A painted and lacquered wood double-headed antlered tomb guardian, zhenmushou

戰國 楚國   彩繪黑漆木雕雙頭鎭墓獸

The composite creature is of alarming appearance, comprising two beasts facing in opposite directions, each with a squarish face with a square-cut mane with stylized curls, protruding boss-shaped eyes, a broad nose with a tusk curving up on each side, downward-pointing fangs and, most prominently, a long pointed lolling tongue, all with red painted detailing. At the temples of each are tenons into which slot the ends of a pair of impressive many-tined stag antlers, shaved and lacquered and with painted detailing in red and white. Each head is carried on a broad sinuous neck of square section, with a square collar, joined to its partner at the nape of the neck and below the collar to form, overall, a lyre-shaped mortise that sockets into the broad square tenon of the base. The base is formed of a block of square section with sloping upper surface, cut with channels to create raised panels at the sides and corners. The whole is applied with a thin layer of black lacquer, worn in places to reveal the timber beneath.

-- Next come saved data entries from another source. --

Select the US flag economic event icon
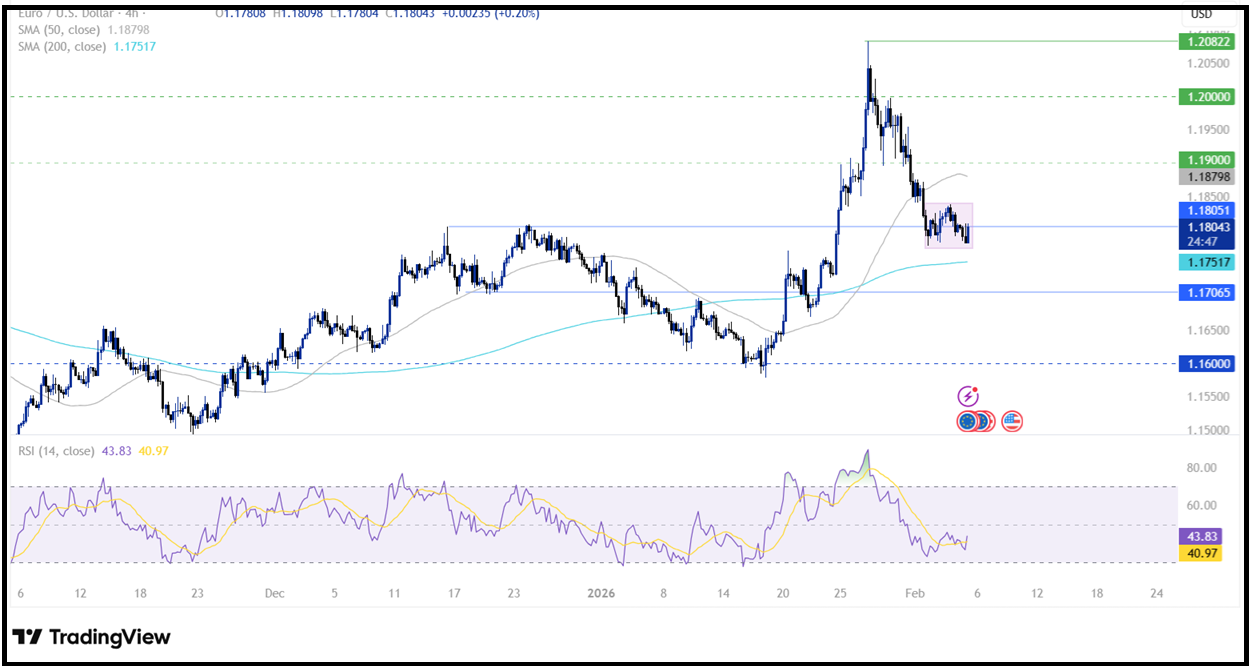Screen dimensions: 1250x666 [1012, 422]
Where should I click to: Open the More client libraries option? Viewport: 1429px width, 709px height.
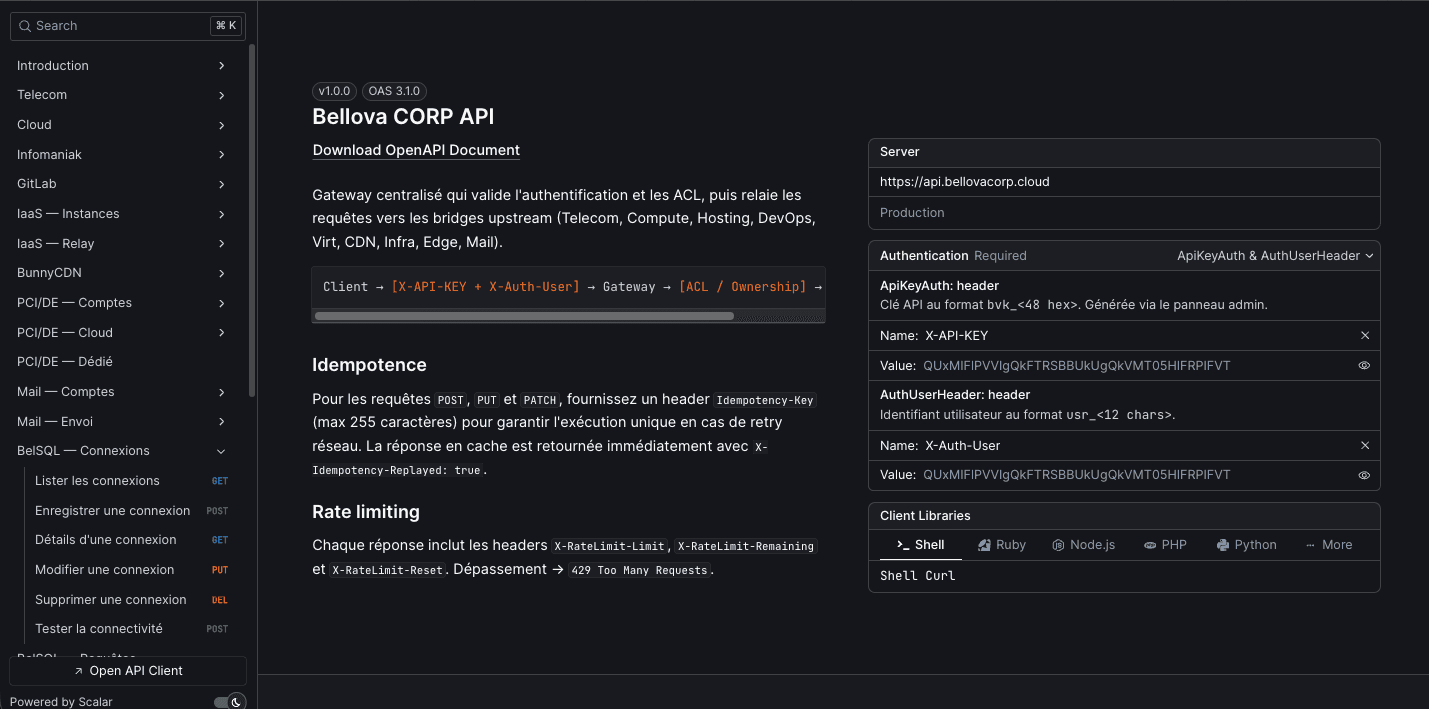[x=1329, y=544]
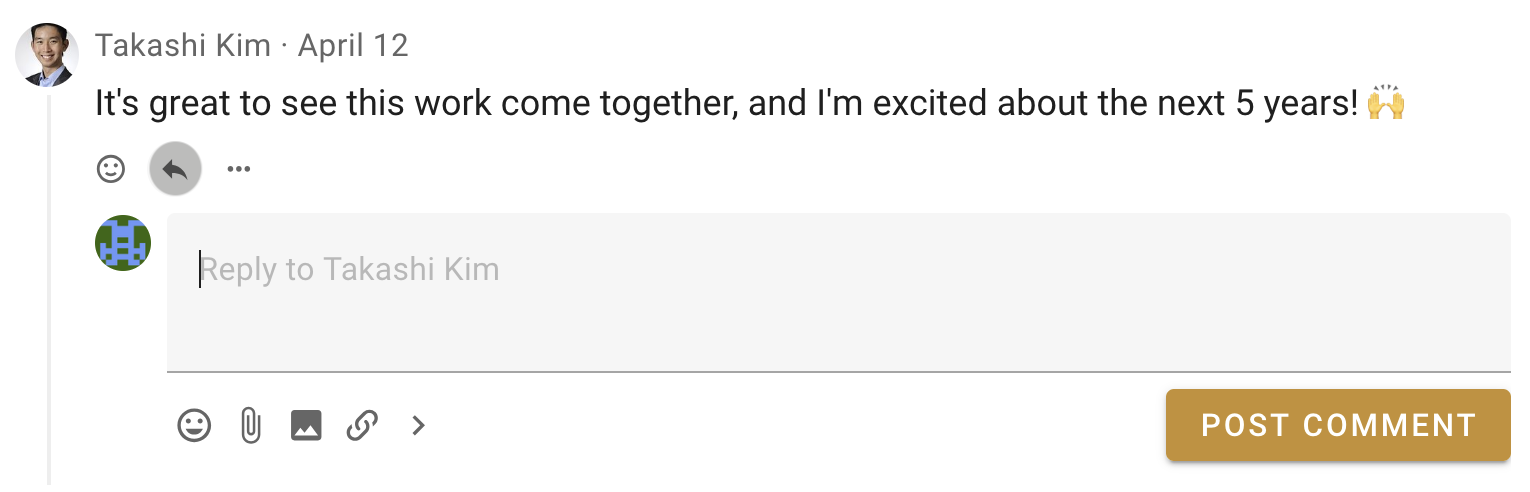Viewport: 1530px width, 492px height.
Task: Expand more toolbar options with the chevron
Action: pyautogui.click(x=419, y=426)
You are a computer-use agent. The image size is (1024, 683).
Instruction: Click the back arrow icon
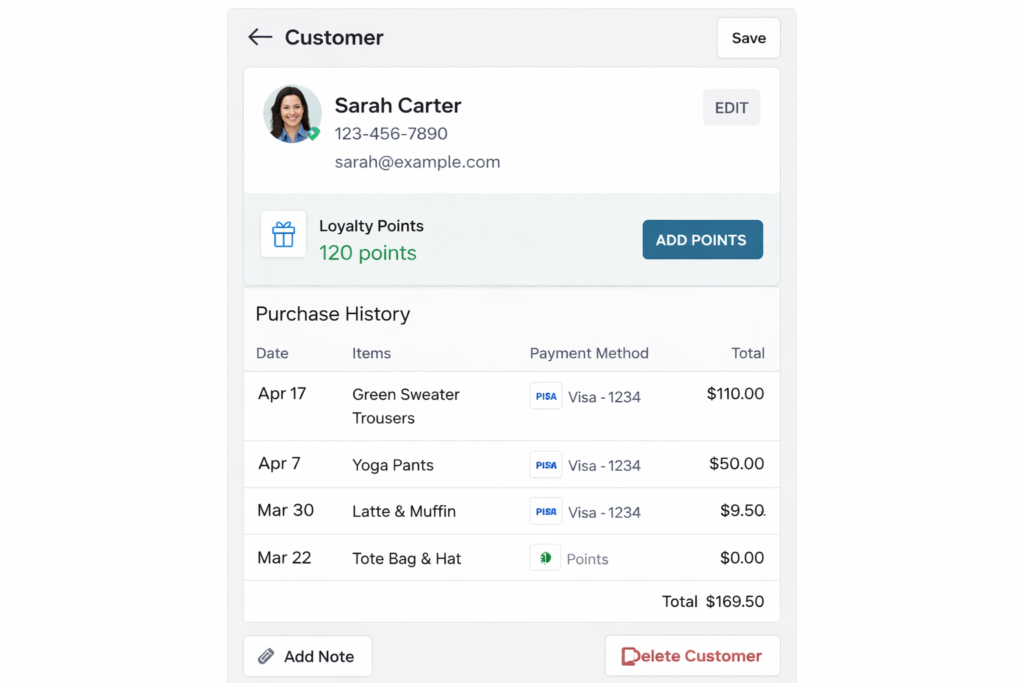(260, 37)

Tomb guardians of this remarkable type were made in the Chu kingdom, one of the Warring States of the later Zhou Dynasty. Chu remained independent until its conquest by the state of Qin in 223 B.C. It has been shown through excavations to be one of the most important centres for the production of lacquer in early China, and the richest sites, producing distinctive zoomorphic sculptures like the present figure, are in Jiangling in Hubei province. Although not certain, it is assumed that figures like the present one were apotropaic, intended to scare away spirits that might disturb the occupant of the tomb.

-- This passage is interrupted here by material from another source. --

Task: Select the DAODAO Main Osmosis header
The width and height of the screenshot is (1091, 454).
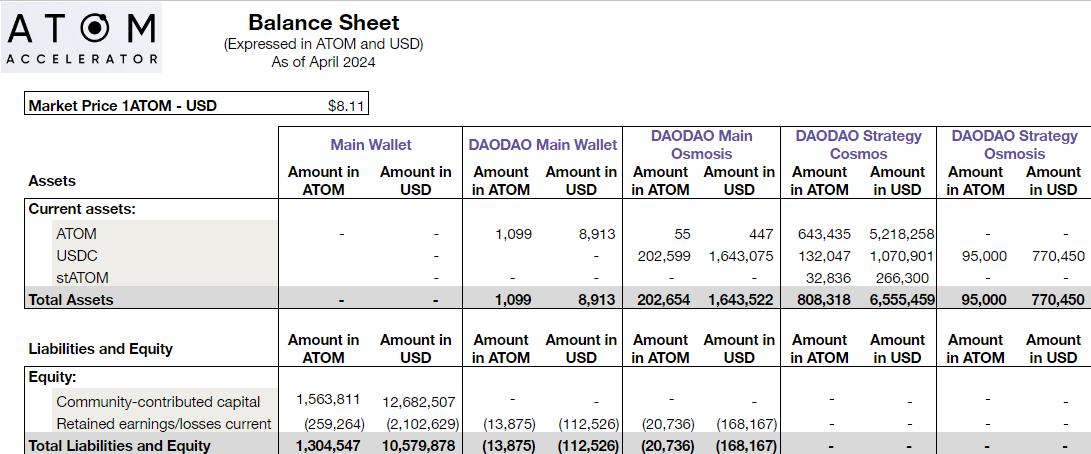Action: pyautogui.click(x=701, y=145)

A double-headed guardian and stand was unearthed in 1975 from tomb 1 at Tianxingguan, Jiangling, Hubei province and is illustrated by Tang Rensheng in Lacquer Wares of the Chu Kingdom, no. 57, p. 55. Another closely related example, also with a double head, from the Arlene and Harold Schnitzer Collection of Early Chinese Art is in the collection of the Portland Museum, no. 2002.71.1A-E.

A further antlered tomb guardian figure but with a single head is in the collection of the Shanghai Museum and is illustrated in 千文万华. 中国历代漆器艺术 In a Myriad of Forms: The Ancient Chinese Lacquers, p. 28-29.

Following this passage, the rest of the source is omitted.